With a vision “to make lasting, transformative improvements to the systems and programs that serve at-risk children in our community,” the Arnall Family Foundation awarded a $150,000 grant to Angels in support of the HALO Project last year. A second grant, awarded in June, increases the number of Angels’ caseworkers, thus increasing services to families.

“As a foundation, we are here to push the envelope and improve systems and organizations like Angels,” said Lindsay Laird, the foundation’s program officer. “We want to make Oklahoma County the model for child welfare in the state and beyond. … Angels does not only a great job of supporting children who are in their care and their foster parents but also biological parents.”

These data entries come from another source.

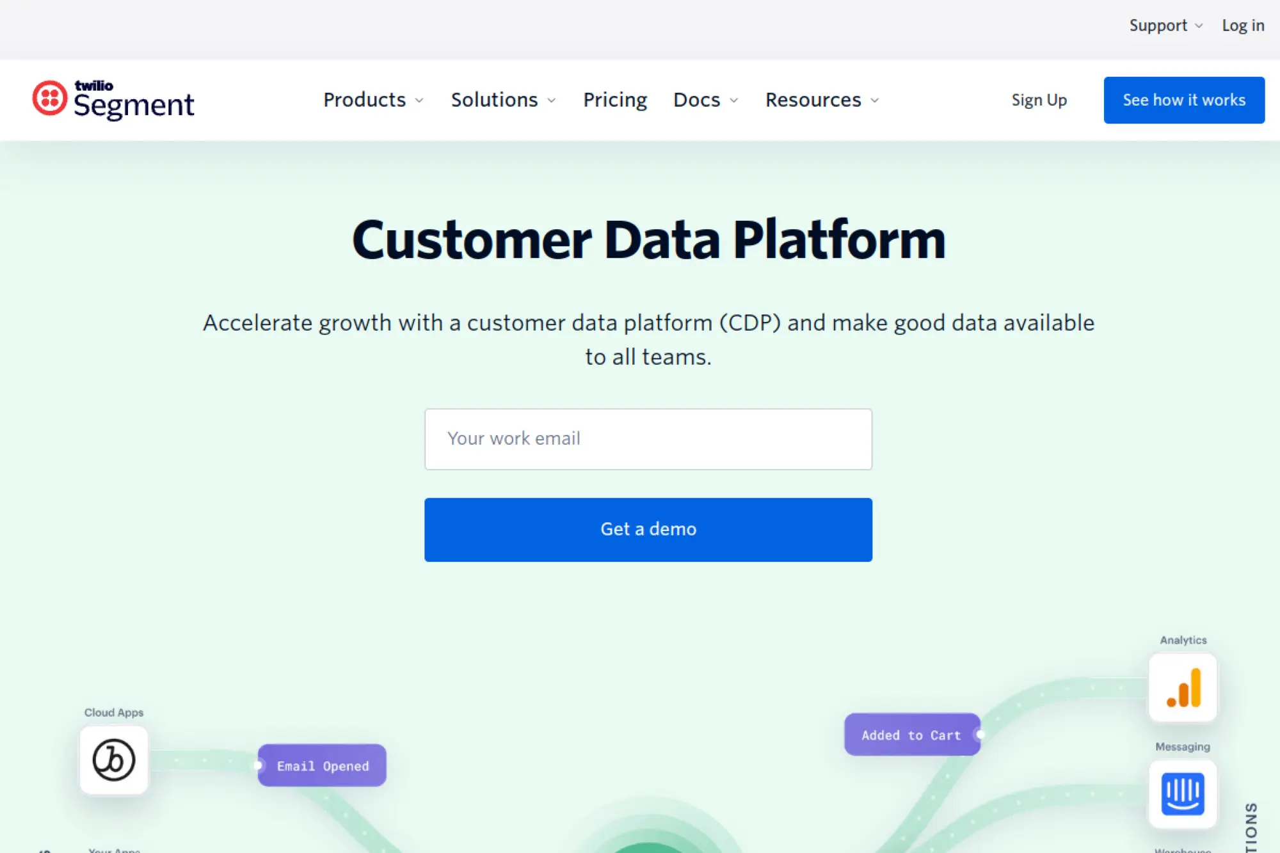
Task: Click the Cloud Apps label
Action: 114,712
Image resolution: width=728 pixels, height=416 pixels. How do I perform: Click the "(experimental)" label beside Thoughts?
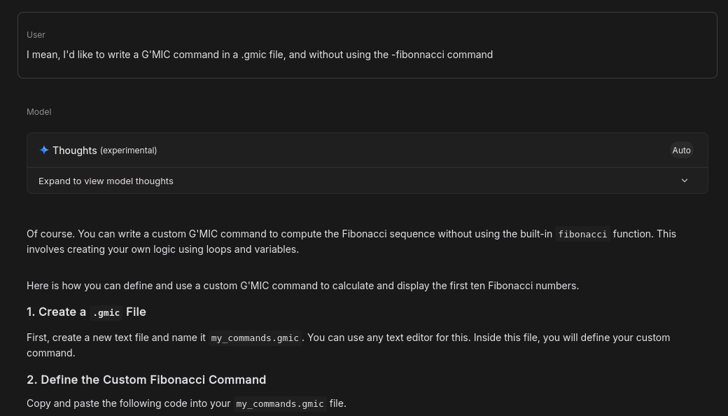point(128,151)
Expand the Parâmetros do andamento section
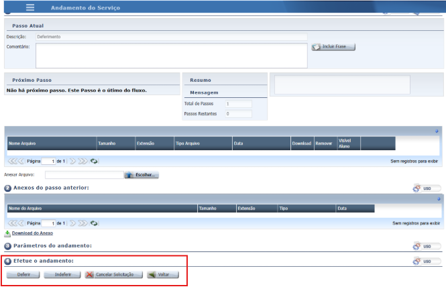This screenshot has width=446, height=291. [x=8, y=247]
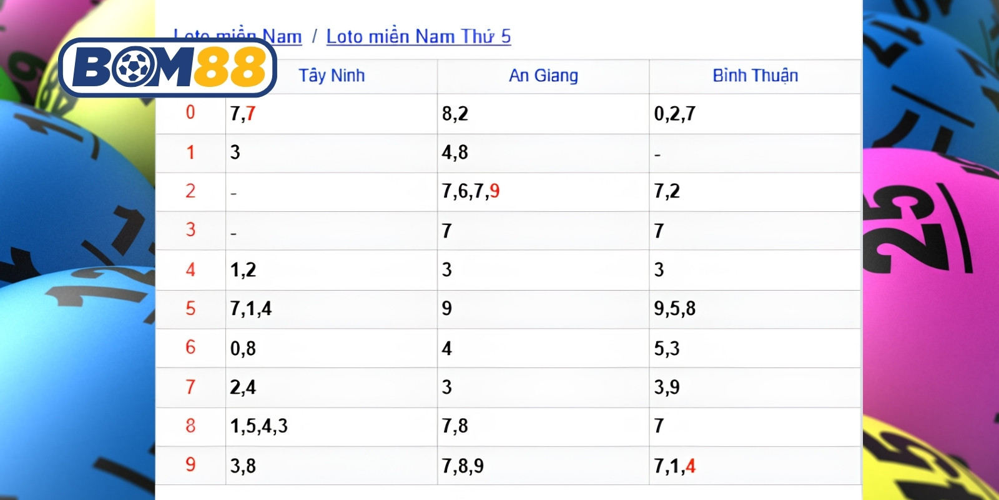This screenshot has width=999, height=500.
Task: Click Bình Thuận cell showing 7,1,4
Action: [755, 466]
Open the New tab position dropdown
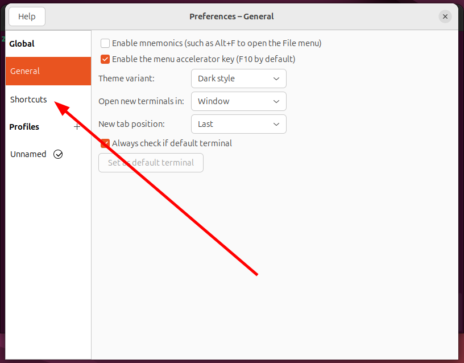Image resolution: width=464 pixels, height=363 pixels. click(238, 124)
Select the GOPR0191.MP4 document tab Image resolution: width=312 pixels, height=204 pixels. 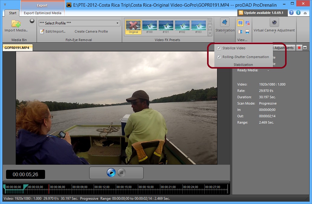click(17, 48)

And now, backed by a new $250,000 grant from the Arnall Family Foundation, the HALO Project expands through the formation of the Oklahoma TBRI Collaborative. Nine agencies, including Angels, launched a pilot program designed to show the effectiveness of TBRI in their systems, with the goal of eventually implementing TBRI strategies throughout Oklahoma County’s child welfare system. An expected goal is that a trauma-informed child welfare system will result in faster child permanency, more stable placements and healing for children and families.

In Oklahoma, more than 9,900 children are in state custody and more than 1,000 foster families are needed. Agencies like Angels that recruit, train and support foster families are making a real difference in turning around Oklahoma’s foster care system. As a complex social issue, foster care requires innovative and collaborative approaches to adequately support youth, foster families and biological families.

“We’ve been able to do so much in such a short period of time to help change the system,” Abney said. “We’ve come a long way, learning and learning in the first five years. The past two years have been … boom. We really dug deep and received incredible support.”

Print headline: Positive change: Angels Foster Family Network provides support to youth, foster and biological parents to achieve success and change the system for the better.